Given entries:
● ● ● ● ●

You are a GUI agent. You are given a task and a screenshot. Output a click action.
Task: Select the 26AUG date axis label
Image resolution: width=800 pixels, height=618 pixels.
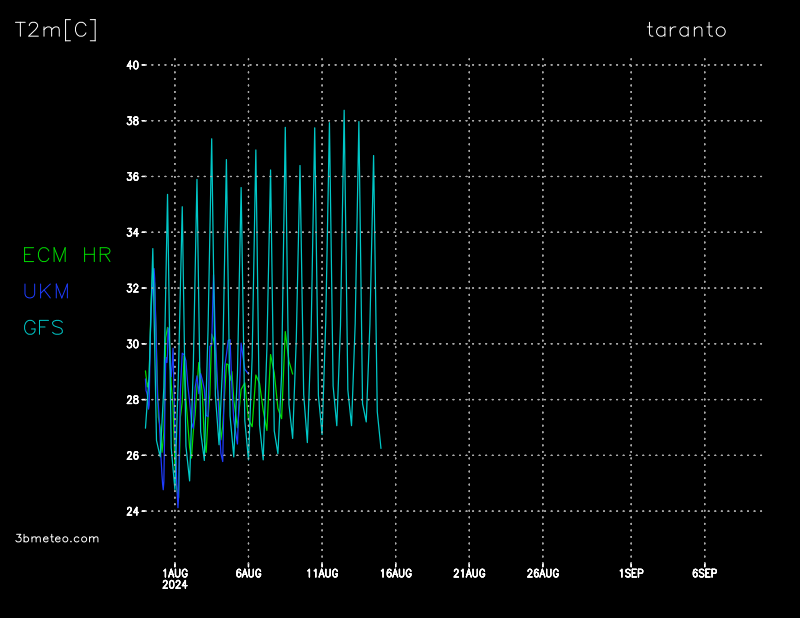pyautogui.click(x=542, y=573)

● ● ● ● ●

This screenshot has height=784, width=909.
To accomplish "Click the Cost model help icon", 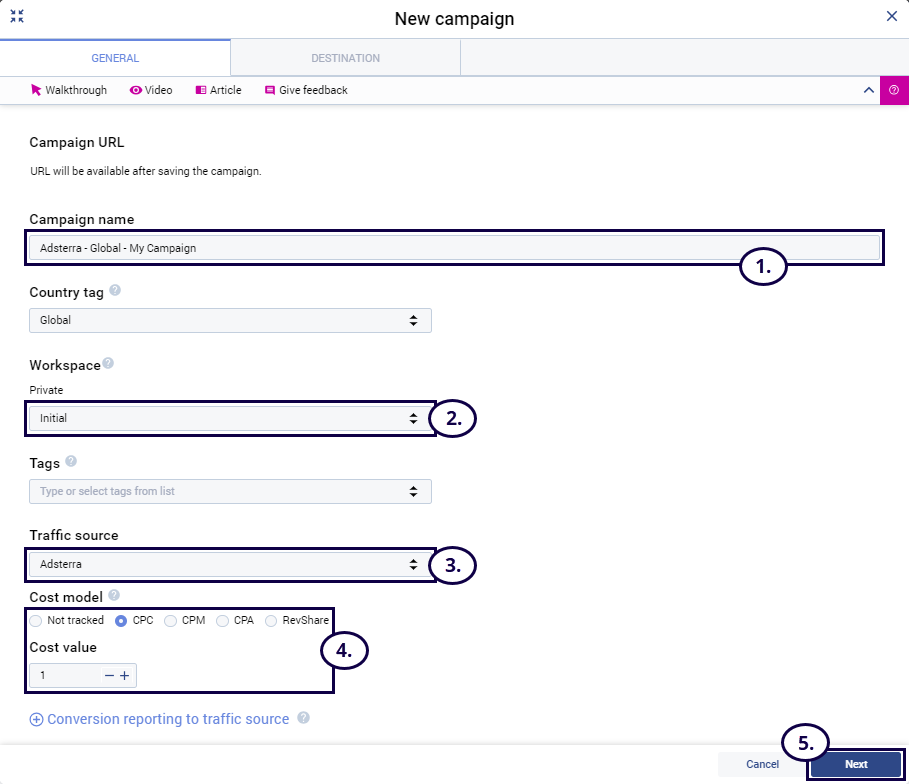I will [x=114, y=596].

● ● ● ● ●

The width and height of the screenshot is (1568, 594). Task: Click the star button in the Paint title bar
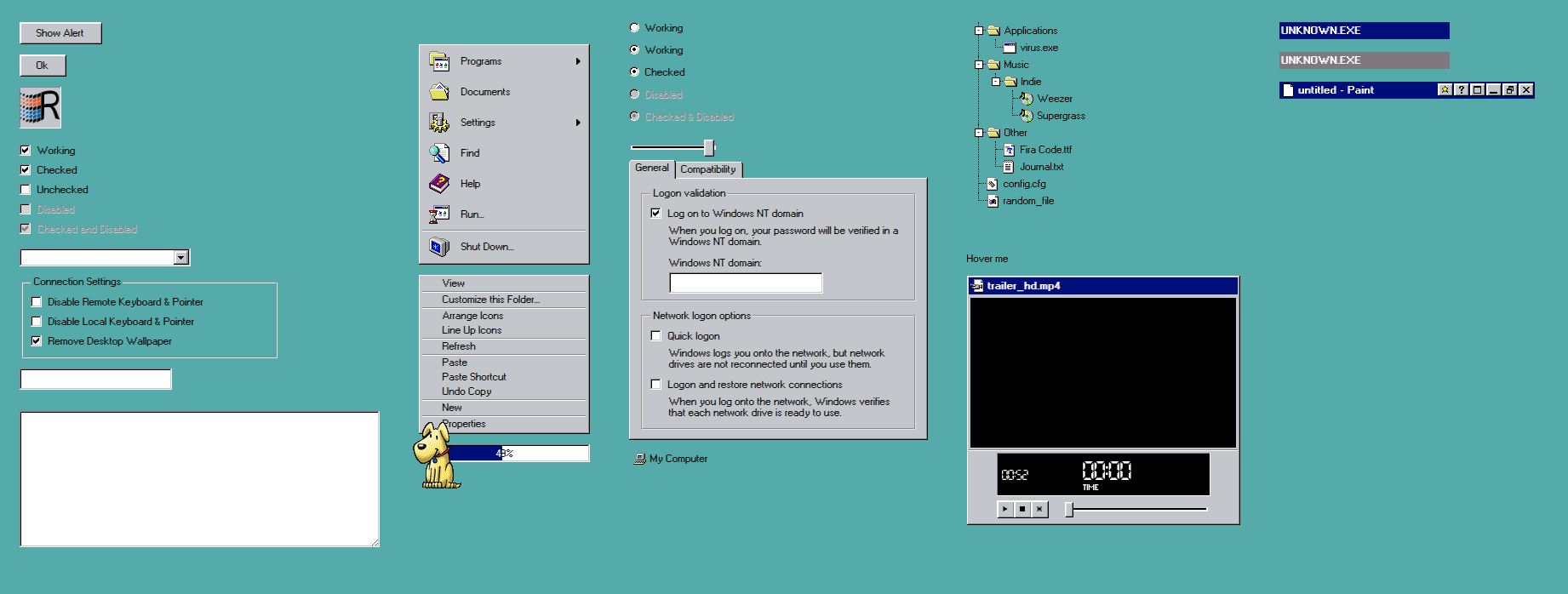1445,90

● ● ● ● ●

Aim: Report each line of the entries above that contains the string "width".

Solution for this task:
Image resolution: width=800 pixels, height=618 pixels.
This screenshot has height=784, width=909.
The width and height of the screenshot is (1568, 594). Task: Click the star button in the Paint title bar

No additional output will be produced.